Pero hablábamos del silencio. El ruido en este cuento sólo irrumpe, paradójicamente, cuando el tren disminuye la velocidad. Una vez más, no hace falta escribir la palabra ruido. Pero es tanto lo que se ve en pocos segundos que produce barullo. La desaceleración del tren permite una aceleración de la prosa: los vagones, los pasajeros en las ventanillas, sus rostros, las manos de un niño pegadas al vidrio, las ropas de colores hasta los hombros y equidistantes.
En la calma que la rodea, esta enumeración da un poco de vértigo. Ana, por primera vez alterada, no puede parar de recorrer todo con la vista.
De manera inteligente, en un cuento que plantea como eje la dicotomía silencio/palabras, la resolución se construye con esos mismos elementos.
En el remate, Ana sintió algo para lo que no tenía palabras. Si le hubieran preguntado no habría sabido qué responder. El tren dejó un silencio que Ana nunca había escuchado antes. El violín quedó incapacitado de sonar y ella, consecuentemente, abandonó la casa.

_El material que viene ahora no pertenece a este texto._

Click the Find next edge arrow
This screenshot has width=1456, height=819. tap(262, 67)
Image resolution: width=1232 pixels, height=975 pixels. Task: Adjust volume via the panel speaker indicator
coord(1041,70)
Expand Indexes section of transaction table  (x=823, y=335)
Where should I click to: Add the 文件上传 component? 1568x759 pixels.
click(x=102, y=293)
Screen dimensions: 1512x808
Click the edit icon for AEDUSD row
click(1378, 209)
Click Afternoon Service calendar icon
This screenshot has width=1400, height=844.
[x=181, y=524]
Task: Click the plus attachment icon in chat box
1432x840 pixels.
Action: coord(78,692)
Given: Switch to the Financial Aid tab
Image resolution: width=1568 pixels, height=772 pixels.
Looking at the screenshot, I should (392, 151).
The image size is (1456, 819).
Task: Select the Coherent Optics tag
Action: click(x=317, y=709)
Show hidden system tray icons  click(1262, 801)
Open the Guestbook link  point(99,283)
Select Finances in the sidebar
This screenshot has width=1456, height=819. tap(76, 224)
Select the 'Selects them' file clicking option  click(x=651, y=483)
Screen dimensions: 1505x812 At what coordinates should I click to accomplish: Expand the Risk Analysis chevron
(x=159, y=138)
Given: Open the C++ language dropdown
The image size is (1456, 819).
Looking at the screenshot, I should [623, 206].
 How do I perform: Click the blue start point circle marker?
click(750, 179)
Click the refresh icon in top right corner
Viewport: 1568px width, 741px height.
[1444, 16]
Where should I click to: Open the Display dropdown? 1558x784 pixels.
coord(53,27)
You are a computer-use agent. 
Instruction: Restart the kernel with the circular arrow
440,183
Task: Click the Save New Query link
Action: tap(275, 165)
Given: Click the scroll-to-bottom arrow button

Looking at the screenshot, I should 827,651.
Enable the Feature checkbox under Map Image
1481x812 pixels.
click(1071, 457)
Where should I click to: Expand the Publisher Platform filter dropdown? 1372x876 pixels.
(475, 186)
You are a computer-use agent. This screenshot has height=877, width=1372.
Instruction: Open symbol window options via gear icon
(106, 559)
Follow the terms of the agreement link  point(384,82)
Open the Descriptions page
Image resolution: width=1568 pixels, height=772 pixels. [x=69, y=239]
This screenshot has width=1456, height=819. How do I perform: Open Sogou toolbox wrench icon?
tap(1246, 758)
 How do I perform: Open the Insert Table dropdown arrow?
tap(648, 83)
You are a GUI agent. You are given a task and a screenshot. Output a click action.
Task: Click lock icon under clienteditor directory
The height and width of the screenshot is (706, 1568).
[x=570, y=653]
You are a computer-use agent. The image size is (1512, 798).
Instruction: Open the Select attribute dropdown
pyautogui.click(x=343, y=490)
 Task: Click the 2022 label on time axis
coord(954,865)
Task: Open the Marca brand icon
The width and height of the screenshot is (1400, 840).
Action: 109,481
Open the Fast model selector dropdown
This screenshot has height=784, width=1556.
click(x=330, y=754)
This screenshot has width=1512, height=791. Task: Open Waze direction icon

Dejé para el final una particularidad de esta autora porque no sé si soy la única a la que le pasa. Una narradora siempre tan sensata y que sin embargo hace afirmaciones como mal calculadas o que van en contra del sentido común. En “Los nombres”, por ejemplo, dice: “Hay cosas que no tienen nombre. Ciertos momentos del día, como aquel rojizo entre la tarde plena de luz y la noche”.
Yo creo que eso se llama atardecer.
Acá: “El agua salía siempre helada. ‘De las entrañas de la tierra’ decía el abuelo”.
Y pienso que el agua de las entrañas de la tierra tendría que salir caliente. ¿O es fría porque sucede en el sur? Ya me dirán, lectores.
Por último: “el abuelo iba inclinado para el lado contrario al que sostenía el balde. Ana le tomaba la mano de ese lado y el abuelo volvía al centro”.
¿No le tendría que haber tirado de LA OTRA mano para enderezarlo?
Perdón, Alejandra Kamiya, por ser tan literal. Son como basuritas que me quedan flotando en la cabeza y que en nada impiden que disfrute –disfrutemos enormemente– de tu prosa.